SELECTION –
=-=-=-=-=

What is Grit?–How To Make It As An Author

What is Grit?–How To Make It As An Author

What is Grit?

Angela Duckworth is a psychology professor at the University of Pennsylvania, a MacArthur “Genius” Grant winner, and the author of the bestselling book, Grit: The Power of Passion and Perseverance. Her research predominantly deals with the study of success. While there are a number of professors and success experts writing about this very subject, many were referenced throughout her book and few wrote so cogently about it.

Duckworth’s research came to a head when she isolated the concept of grit, which she defines as “perseverance and passion for long-term goals.”

10,000 Hours

In Grit, Duckworth mentions the work of Malcolm Gladwell in his book Outliers. In it, Gladwell studies a number of highly successful people from past and present and comes to the conclusion that each of them participated in dedicated practice for at least 10,000 hours in order to become an expert, world-class performer, etc. Duckworth goes one step further and says that the underlying personality trait that allowed those successful people to put in that time was grit.

Mindset

Another famous researcher Duckworth relies on in making her case is Dr. Carol Dweck of Stanford University. She is the author of the acclaimed and widely read Mindsetwhich is also one of my favorite books on success. Her work is some of the most cited sources in multiple fields, including psychology, sociology, business, and others.

The Fixed Mindset

The crux of her research is based around two primary mindsets that people ordinarily have. The first is called the Fixed Mindset. People with this mindset don’t believe that they are capable of change or improving a certain aspect of their lives. Of course, the easiest of these aspects to expound upon is intelligence. A person with this mindset does not believe that they can grow smarter over time. In her studies, she found that this often led to a self-fulfilling prophecy in which the person who believed they could not change was ultimately right.

=-=-=-=-=

A run of records –
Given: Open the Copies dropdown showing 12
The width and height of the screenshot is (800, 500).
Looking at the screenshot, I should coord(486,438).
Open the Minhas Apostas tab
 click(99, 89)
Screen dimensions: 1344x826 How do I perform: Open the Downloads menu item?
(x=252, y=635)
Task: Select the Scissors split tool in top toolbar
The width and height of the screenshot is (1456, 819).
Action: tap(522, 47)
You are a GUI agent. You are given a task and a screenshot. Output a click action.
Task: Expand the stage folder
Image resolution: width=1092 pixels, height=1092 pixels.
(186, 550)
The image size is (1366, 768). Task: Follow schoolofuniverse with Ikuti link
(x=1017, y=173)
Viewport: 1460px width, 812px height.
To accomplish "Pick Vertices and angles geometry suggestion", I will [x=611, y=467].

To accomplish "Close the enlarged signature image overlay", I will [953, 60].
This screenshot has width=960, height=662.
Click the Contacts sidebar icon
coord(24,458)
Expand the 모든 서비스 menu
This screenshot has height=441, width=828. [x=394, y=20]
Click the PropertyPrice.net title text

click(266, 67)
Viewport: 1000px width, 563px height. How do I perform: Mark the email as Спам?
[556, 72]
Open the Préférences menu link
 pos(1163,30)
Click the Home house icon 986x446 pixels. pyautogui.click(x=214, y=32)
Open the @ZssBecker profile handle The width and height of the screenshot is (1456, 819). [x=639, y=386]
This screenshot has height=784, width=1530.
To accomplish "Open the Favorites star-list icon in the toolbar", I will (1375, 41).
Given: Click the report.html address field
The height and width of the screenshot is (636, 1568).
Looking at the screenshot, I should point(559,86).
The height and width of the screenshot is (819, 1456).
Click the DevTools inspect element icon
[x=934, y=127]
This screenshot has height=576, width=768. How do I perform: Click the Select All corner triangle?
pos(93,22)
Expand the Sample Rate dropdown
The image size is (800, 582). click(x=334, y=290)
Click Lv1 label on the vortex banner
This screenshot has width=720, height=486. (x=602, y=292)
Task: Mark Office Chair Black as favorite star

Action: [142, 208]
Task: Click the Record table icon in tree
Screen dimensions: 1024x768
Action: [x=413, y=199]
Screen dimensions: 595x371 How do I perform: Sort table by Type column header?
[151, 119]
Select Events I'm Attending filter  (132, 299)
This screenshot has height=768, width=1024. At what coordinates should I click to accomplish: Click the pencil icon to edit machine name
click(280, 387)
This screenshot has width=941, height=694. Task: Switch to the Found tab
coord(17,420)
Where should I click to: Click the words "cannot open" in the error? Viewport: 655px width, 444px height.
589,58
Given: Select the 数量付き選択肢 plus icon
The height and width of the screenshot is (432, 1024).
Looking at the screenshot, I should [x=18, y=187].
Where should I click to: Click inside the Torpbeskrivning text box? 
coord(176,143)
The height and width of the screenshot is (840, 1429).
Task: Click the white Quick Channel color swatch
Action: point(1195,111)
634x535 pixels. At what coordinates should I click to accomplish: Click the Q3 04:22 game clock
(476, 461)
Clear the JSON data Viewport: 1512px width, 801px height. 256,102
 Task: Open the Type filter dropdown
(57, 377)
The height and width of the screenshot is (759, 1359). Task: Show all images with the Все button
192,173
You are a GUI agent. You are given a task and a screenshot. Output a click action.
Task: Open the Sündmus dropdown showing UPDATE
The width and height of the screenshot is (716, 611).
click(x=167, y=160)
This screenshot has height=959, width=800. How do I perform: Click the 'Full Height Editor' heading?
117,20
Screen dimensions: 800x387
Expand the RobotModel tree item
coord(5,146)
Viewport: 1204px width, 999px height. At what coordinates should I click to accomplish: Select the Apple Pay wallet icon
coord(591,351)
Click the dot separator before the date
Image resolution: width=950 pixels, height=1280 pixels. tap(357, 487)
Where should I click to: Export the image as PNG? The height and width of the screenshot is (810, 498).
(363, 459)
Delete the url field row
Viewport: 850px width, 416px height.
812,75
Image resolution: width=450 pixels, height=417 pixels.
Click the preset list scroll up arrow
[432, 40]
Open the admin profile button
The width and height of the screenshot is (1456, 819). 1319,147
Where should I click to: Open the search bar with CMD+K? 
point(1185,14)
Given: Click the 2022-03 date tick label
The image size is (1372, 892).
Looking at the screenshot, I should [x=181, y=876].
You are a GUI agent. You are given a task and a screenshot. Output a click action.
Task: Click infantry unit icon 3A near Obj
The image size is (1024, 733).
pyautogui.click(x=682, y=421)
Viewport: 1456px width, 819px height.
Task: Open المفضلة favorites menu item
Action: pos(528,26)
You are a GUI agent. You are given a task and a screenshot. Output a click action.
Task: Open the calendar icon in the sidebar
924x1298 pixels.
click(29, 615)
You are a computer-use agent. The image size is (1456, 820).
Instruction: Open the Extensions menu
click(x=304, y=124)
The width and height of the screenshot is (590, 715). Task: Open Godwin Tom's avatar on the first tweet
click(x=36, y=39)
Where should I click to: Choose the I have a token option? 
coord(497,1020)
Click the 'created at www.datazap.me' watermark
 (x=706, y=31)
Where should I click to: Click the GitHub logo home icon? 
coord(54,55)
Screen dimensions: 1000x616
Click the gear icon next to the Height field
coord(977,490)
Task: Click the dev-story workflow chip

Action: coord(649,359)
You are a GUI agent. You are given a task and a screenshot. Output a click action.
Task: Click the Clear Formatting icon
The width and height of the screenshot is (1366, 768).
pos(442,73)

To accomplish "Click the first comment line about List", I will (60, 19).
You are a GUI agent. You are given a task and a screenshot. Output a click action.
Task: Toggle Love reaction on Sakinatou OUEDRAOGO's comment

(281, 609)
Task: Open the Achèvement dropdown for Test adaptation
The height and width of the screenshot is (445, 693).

=-=-=-=-=

PROBLEMS TO WORK ON –
A: Translate this sentence from the piece on grit into Spanish: "Her research predominantly deals with the study of success."
B: Pick up the piece on grit after its final sentence and keep writing it.

EXPECTED RESPONSES –
A: Su investigación trata principalmente del estudio del éxito.

B:
“Whether you think you can, or you think you can’t–you’re right.” – Henry Ford

The Growth Mindset

The alternative to the Fixed Mindset is called the Growth Mindset. People with the Growth Mindset believe they are capable of internal change, such as becoming more intelligence through concentrated study. But, that’s not all. Dweck’s research found that the Growth Mindset led to better learning outcomes in students. Also, she found students could be taught to have a Growth Mindset.

How does this relate to grit? Duckworth found that grit and the Growth Mindset go hand-in-hand. Which makes intuitive sense in my opinion. People who believe what they do matters in their success try harder and longer in their pursuits of long-term goals.

A Solution For Struggling Authors

If you’re a writer or novelist who is struggling, you need to ask yourself a few questions.

  1. Do I believe I am capable of becoming a better writer given enough time and practice?
  2. How much effort am I willing to put in to achieve my goals?
  3. How long am I willing to put in consistent effort in order to achieve those goals?

If you can answer these questions satisfactorily and still want to be a writer, you’re probably on the write track (pun intended).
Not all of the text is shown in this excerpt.